Although I’ve been visiting my sister in Lansing, Michigan for over seven years, I only got a good look at Detroit for the first time one year ago. I had been invited by MIT Media Lab Director Joi Ito to be part of a four-day innovation hackathon involving the Lab, IDEO, and various Detroit community leaders.
We spent those days at places like D-Town Farm, OmniCorpDetroit, Detroit Dirt, FAME SHOP, and more. From Corktown to Brightmoor, we experienced a wide range of the sprawling 139 square mile city.
After that weekend, I developed deeper relationships with the city and those working toward its healthy reinvention: MIT Director’s Fellow Shaka Senghor and his work to help communities recover from the scourge of mass incarceration; Jeff Sturges and his Mt. Elliott MakerSpace; Phil Cooley of Slows BBQ and Pony Ride; plus friends and Detroit boosters Nicole Patrice DeMember and Nia Batts who have connected me to the side of Detroit not found on national newspaper covers.

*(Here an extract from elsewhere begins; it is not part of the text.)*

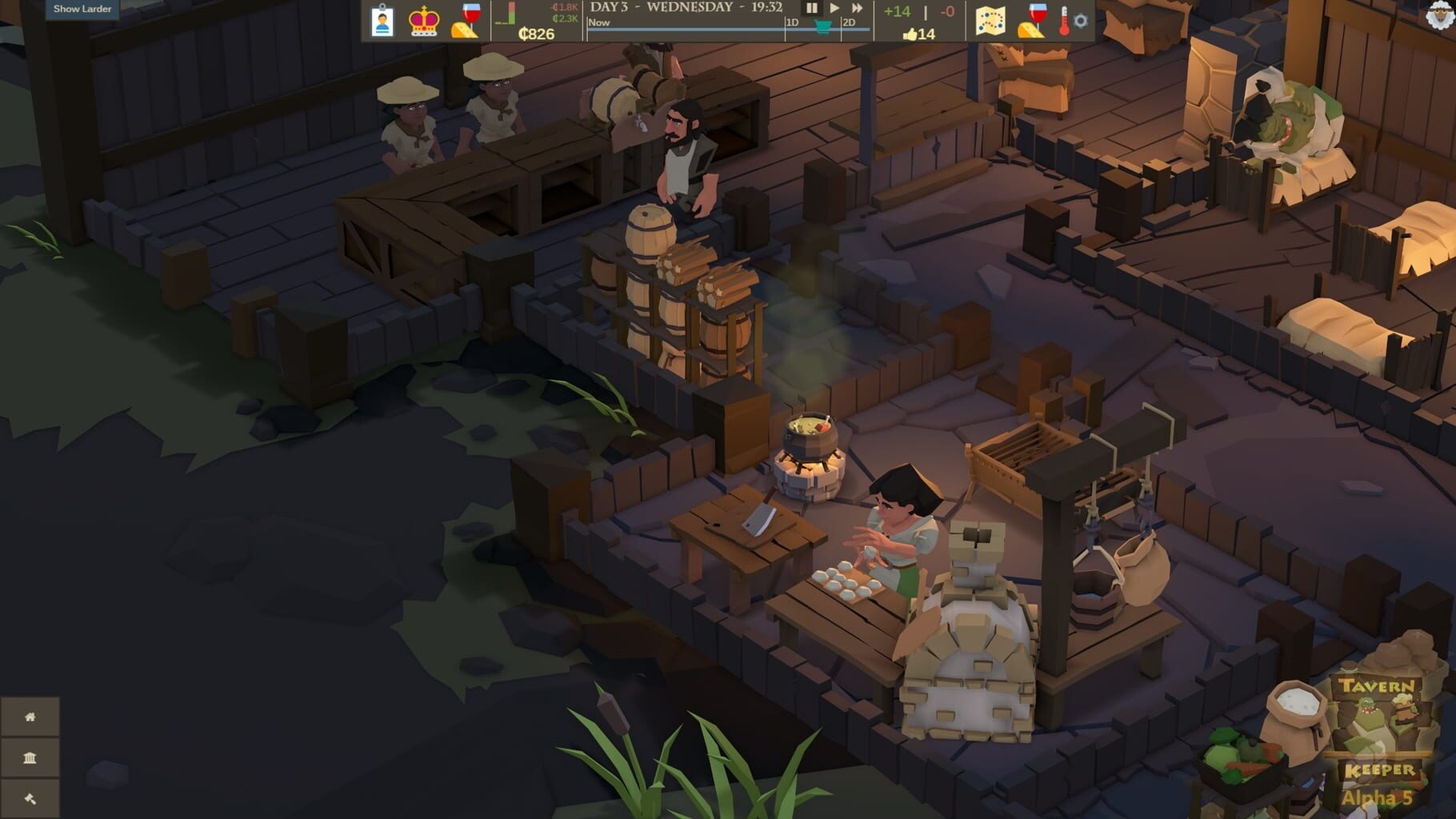Click the cheese and wine supplies icon

pos(1029,22)
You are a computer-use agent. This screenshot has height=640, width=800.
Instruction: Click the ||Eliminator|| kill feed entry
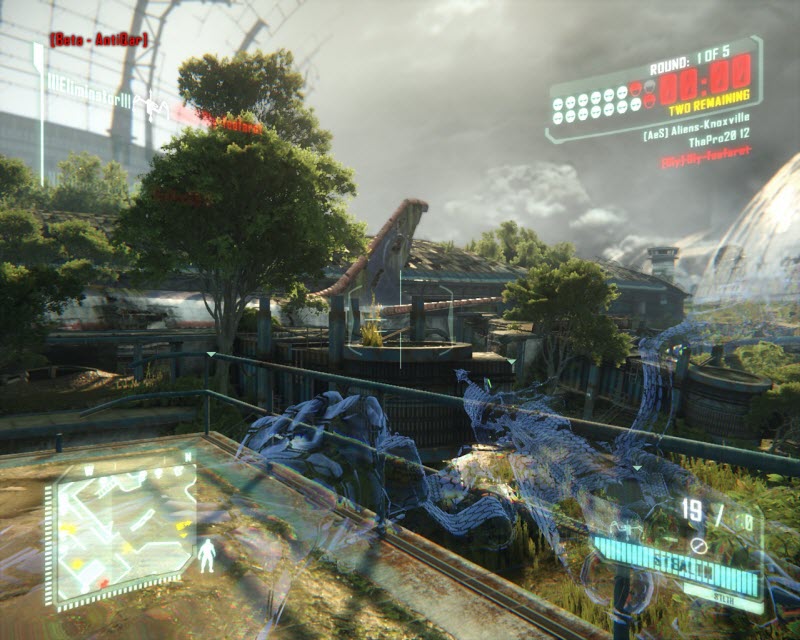click(91, 100)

Then came an opportunity for me to help share an image of Detroit myself through the 10-part web series on crowdfunding called Funded.
Cultivated Wit’s roles in Funded were as host (my big face/smile) and writer/producer (principally Brian and his Field Notes notebooks). In choosing which businesses to include in the series, we sought diversity in a variety of ways.
Crowdfunding Platforms. We would fail if this show became “The Kickstarter Show.” There are scores of online crowdfunding platforms, and we researched over 50 of them, often speaking directly with the platform operators to find stories of which they were most proud.
Geography. Of course we captured stories from “innovation hubs” New York and the Bay Area, but we also featured campaigns from Durham, NC and Shoreham, Long Island and New Canaan, CT.
Industry. We’ve got tech hardware; food; apparell; a podcast; a web series; a museum; a friggin solar-powered, recumbent, electric bike; and more.
Gender. Seven of our 10 businesses have women as primary founders.
Our kickoff episode, featuring Detroit Soup, meets all these criteria and more.
Unique among our 10 episodes, Detroit Soup is not the result of a crowdfunding effort. Rather, it serves as the crowdfunding platform itself, and it does so offline. There’s no graphical progress bar showing funds raised, no “tweet this link to your friends,” no polished video pitch. Detroit Soup represents crowdfunding at its core: an actual crowd physically gathering to support neighbors with cash funds.
Unlike every online crowdfunding campaign we profiled, Detroit Soup doesn’t just direct funds and attention from backers to projects but facilitates communication and inspiration from backer to fellow backer. When you gather your community the way Detroit Soup does, the supporters talk to each other in the dinner line, they sit next to each other at tables, and all the while they exchange ideas. There is as much energy and value distributed among backers as there is directed toward projects.
Having all of this go down in a heavily challenged but resurgent Detroit made this episode about more than any single product. It made the story one of an entire city. At least that’s what we were going for. As Detroit Soup founder Amy Kaherl said about her city, “Innovation comes out of necessity, and we have a crap ton of necessity here.”
If we had to pick one episode that captures the spirit of Funded, it is Detroit Soup, and we are so proud to have it launch the series.